◆ **Requirement**:
From the line with "The height and width of the screenshot is (372, 546)." through the line with "Task: Expand the HA section in the sidebar", inclusive, return each line of the data below exactly and leave the rest out.

[Data records]
______________________________
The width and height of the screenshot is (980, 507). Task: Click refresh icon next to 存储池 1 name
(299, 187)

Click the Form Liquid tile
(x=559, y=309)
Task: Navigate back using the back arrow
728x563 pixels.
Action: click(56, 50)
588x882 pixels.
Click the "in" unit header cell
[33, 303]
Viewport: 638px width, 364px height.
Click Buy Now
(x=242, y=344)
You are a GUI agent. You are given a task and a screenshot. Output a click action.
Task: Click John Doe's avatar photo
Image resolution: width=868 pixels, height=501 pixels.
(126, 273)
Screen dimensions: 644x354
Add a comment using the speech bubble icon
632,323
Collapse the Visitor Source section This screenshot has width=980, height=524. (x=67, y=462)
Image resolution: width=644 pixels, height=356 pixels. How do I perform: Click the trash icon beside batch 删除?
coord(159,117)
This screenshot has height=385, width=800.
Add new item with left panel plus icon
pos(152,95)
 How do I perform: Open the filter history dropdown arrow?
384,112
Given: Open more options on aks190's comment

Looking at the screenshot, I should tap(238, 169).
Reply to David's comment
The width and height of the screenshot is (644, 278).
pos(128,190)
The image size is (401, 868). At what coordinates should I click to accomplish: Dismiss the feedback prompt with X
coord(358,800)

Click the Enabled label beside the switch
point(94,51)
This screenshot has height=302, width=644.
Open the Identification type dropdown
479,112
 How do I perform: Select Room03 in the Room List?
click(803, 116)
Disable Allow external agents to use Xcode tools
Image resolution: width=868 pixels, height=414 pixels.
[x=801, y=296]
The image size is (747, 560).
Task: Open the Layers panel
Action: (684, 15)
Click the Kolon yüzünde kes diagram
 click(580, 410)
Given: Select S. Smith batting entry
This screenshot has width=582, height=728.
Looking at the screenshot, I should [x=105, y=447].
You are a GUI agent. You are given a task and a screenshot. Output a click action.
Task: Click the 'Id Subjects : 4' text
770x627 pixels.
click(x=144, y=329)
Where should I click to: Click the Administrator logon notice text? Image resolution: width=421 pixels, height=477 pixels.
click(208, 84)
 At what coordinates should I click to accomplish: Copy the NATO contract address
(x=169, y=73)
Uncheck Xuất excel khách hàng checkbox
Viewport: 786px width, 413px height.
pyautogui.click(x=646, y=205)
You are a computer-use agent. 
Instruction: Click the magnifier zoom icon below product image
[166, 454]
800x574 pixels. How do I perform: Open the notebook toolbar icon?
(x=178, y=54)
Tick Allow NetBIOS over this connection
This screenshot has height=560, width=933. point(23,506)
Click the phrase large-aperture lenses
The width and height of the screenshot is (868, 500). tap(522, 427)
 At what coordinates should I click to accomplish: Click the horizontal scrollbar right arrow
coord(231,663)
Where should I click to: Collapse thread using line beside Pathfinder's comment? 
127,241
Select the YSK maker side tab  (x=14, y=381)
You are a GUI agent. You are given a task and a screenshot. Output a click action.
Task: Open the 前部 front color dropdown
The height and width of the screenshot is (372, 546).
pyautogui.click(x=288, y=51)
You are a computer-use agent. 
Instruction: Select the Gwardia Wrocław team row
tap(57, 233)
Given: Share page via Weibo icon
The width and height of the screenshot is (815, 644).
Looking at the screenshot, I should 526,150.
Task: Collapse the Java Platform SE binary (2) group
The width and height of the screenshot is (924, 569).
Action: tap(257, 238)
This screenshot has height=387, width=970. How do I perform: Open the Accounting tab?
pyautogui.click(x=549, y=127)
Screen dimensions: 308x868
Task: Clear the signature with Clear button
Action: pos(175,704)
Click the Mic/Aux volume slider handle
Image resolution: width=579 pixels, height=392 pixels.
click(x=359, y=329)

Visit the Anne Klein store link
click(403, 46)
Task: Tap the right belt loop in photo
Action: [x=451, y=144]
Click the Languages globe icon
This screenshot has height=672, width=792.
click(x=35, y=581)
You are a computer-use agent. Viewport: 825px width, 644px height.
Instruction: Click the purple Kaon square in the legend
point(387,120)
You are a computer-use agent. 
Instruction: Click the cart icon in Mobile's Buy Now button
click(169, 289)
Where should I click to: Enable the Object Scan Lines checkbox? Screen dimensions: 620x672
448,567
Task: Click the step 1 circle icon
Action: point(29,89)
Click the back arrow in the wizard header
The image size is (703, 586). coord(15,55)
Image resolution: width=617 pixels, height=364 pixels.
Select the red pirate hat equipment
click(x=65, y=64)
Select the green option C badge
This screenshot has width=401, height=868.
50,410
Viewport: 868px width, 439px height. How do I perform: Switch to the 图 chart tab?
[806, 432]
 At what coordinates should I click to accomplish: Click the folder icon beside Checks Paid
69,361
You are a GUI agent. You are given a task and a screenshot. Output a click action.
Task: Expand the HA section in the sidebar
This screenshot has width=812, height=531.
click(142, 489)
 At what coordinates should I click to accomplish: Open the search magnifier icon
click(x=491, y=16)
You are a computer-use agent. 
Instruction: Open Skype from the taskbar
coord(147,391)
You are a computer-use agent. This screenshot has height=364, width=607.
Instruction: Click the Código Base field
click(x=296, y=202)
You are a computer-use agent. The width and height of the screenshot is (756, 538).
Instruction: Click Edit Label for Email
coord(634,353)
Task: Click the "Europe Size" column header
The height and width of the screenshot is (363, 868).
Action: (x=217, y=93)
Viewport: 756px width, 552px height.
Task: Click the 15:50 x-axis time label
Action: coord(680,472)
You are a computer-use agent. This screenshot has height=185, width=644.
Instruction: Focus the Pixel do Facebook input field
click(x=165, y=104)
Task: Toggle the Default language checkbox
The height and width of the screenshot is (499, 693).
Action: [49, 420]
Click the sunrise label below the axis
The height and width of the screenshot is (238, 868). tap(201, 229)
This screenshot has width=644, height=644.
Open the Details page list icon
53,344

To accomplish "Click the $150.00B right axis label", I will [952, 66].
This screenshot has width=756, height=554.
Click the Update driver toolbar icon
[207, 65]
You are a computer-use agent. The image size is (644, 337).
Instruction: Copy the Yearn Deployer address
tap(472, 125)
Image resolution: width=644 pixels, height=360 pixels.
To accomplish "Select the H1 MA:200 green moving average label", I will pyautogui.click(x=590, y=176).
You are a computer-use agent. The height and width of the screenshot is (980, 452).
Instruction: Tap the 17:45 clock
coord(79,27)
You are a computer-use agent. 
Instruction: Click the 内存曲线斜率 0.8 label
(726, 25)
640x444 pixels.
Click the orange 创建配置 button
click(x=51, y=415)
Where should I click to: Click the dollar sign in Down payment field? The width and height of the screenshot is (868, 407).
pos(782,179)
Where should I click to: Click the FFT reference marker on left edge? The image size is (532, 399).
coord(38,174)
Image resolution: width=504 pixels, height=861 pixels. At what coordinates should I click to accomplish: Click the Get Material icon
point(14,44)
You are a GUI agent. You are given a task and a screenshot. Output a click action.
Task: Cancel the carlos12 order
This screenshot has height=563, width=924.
______________________________
◆ **Answer for this exercise**:
The height and width of the screenshot is (372, 546).
pyautogui.click(x=288, y=51)
You are a computer-use agent. 
Instruction: Select the Gwardia Wrocław team row
tap(57, 233)
Given: Share page via Weibo icon
The width and height of the screenshot is (815, 644).
Looking at the screenshot, I should 526,150.
Task: Collapse the Java Platform SE binary (2) group
The width and height of the screenshot is (924, 569).
Action: tap(257, 238)
This screenshot has height=387, width=970. How do I perform: Open the Accounting tab?
pyautogui.click(x=549, y=127)
Screen dimensions: 308x868
Task: Clear the signature with Clear button
Action: pos(175,704)
Click the Mic/Aux volume slider handle
Image resolution: width=579 pixels, height=392 pixels.
click(x=359, y=329)

Visit the Anne Klein store link
click(403, 46)
Task: Tap the right belt loop in photo
Action: [x=451, y=144]
Click the Languages globe icon
This screenshot has height=672, width=792.
click(x=35, y=581)
You are a computer-use agent. Viewport: 825px width, 644px height.
Instruction: Click the purple Kaon square in the legend
point(387,120)
You are a computer-use agent. 
Instruction: Click the cart icon in Mobile's Buy Now button
click(169, 289)
Where should I click to: Enable the Object Scan Lines checkbox? Screen dimensions: 620x672
448,567
Task: Click the step 1 circle icon
Action: point(29,89)
Click the back arrow in the wizard header
The image size is (703, 586). coord(15,55)
Image resolution: width=617 pixels, height=364 pixels.
Select the red pirate hat equipment
click(x=65, y=64)
Select the green option C badge
This screenshot has width=401, height=868.
50,410
Viewport: 868px width, 439px height. How do I perform: Switch to the 图 chart tab?
[806, 432]
 At what coordinates should I click to accomplish: Click the folder icon beside Checks Paid
69,361
You are a GUI agent. You are given a task and a screenshot. Output a click action.
Task: Expand the HA section in the sidebar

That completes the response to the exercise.